The fact that the innovations have been tried and tested in other industries means that much of the work has been done, removing risk for the fashion industry. It also opens up potential for sourcing other feedstock. “We started with leather scraps, and we can break that down to the fiber level and put it back together to create a sustainable recycled material that’s durable and meets the performance needs of the luxury sector,” says Winer. “But we can also do this with other post-consumer, post-industrial waste material, with plant-based inputs. We’re not reliant on any one feedstock and that is what is compelling and exciting for brands that have ambitious sustainability objectives.”
But the Gen Phoenix recycled material has so far been used only in the lining of all of the small leather goods and bags at Coachtopia. What about the all-too important exterior? Can it go from a bus seat to front and center of an ad campaign? In luxury fashion, the word “industrial” is not one that inspires desirability, even though durability is an expected quality of a thousand-dollar purse. “Aviation and bus transport have very different aesthetics from the luxury fashion industry,” acknowledges Paul Deninger, Chairman on the board of Gen Phoenix and Operating Partner at Material Impact, but adds it’s all about the specific engineering. “On an airline seat you need fire retardant, anti-microbial coatings for performance, and to meet regulation, whereas the luxury market has a different set of needs: finish, hand quality, durability and the experience of wearing the product.
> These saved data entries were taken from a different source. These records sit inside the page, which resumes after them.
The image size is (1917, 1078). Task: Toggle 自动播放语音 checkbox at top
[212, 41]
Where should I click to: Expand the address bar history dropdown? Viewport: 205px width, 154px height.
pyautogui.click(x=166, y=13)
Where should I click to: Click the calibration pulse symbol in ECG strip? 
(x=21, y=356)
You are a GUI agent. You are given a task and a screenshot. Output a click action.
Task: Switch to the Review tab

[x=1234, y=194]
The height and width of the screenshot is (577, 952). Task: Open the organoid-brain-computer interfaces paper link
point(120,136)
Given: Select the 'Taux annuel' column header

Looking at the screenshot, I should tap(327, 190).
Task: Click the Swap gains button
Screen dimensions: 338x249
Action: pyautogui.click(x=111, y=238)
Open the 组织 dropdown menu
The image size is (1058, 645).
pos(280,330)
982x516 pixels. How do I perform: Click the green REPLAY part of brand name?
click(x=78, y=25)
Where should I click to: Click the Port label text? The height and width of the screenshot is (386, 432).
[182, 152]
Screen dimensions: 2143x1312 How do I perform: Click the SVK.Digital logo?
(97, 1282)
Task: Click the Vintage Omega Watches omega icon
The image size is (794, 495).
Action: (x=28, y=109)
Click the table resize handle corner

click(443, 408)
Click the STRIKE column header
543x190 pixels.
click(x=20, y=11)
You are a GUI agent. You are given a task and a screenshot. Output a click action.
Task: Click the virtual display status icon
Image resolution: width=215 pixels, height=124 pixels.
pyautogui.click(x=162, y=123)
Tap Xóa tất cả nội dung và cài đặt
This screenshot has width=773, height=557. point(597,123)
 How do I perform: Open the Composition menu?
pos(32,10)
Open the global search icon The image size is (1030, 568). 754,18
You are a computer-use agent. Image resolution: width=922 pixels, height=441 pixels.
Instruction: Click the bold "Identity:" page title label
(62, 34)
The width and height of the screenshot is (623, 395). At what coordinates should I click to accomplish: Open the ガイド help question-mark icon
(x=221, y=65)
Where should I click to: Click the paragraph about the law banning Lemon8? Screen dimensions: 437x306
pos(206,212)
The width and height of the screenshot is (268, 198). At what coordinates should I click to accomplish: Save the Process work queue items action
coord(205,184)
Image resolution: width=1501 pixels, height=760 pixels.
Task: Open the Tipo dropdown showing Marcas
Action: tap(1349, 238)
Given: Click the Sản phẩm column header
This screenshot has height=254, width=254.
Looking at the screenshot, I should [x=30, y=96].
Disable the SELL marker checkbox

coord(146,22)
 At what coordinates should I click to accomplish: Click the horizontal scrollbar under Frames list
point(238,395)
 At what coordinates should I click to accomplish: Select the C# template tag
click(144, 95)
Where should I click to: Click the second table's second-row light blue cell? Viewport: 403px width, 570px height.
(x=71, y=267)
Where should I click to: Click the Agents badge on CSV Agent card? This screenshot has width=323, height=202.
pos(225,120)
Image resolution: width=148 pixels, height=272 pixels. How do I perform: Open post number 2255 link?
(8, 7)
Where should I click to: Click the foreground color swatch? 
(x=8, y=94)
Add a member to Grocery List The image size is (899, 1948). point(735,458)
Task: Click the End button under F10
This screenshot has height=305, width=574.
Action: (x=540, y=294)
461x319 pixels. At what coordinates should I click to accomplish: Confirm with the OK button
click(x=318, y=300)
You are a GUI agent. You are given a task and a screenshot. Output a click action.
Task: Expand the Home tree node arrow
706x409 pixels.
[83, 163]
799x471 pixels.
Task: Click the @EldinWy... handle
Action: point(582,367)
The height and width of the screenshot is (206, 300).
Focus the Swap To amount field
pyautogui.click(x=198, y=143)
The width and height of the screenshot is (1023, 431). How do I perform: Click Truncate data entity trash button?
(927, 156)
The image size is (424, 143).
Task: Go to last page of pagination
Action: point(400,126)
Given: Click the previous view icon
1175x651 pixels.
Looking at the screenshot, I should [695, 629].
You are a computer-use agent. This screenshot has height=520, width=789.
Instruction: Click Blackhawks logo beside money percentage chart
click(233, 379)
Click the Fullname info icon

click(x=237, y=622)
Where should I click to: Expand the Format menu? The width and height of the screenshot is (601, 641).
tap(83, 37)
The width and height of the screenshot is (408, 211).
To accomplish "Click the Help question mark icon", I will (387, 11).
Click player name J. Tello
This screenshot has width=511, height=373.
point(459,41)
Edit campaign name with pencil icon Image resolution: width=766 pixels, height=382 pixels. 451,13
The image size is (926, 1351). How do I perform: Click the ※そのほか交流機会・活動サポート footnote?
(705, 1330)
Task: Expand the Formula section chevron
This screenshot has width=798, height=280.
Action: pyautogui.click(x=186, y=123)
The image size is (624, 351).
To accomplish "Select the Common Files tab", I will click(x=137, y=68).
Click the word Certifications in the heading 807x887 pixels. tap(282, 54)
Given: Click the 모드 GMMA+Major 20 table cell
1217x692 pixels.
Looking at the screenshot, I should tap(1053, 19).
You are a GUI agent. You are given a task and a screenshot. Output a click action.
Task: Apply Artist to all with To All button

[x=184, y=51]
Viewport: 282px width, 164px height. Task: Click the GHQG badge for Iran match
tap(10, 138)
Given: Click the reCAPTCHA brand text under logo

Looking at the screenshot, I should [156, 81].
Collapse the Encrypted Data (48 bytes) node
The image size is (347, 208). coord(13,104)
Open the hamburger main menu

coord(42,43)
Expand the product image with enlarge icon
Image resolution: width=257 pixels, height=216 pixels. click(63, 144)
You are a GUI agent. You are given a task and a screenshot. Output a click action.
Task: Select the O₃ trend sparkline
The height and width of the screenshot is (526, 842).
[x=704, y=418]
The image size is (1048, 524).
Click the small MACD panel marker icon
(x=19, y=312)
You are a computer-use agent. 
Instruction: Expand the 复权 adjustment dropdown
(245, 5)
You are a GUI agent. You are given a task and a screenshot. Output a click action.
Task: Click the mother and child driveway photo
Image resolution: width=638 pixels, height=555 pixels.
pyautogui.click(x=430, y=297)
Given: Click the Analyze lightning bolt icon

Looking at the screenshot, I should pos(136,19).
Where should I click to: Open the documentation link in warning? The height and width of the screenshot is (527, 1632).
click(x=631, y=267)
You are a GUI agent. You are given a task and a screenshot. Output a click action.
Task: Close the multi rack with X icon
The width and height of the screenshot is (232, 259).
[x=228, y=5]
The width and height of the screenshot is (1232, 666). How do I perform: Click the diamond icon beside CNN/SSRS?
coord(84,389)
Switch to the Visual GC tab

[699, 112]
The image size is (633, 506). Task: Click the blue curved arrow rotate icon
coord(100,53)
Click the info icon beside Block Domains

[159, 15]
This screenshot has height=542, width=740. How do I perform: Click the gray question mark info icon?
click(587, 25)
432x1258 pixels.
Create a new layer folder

But we have a mantra in the company: no compromise.”
Deninger’s outlook for fashion is optimistic and he says CEOs now speak about materials in their earnings calls. From automative to footwear, Material Impact’s motivation is helping brands meet their sustainability goals, and their method is to mirror the brand’s roadmap to match theirs. “Gen Phoenix is a name driven by a vision,” says Winer. “Rising from catastrophe to become more beautiful than before is what we are aiming to do with waste, and the vision of Coachtopia is all about making waste beautiful and cool.”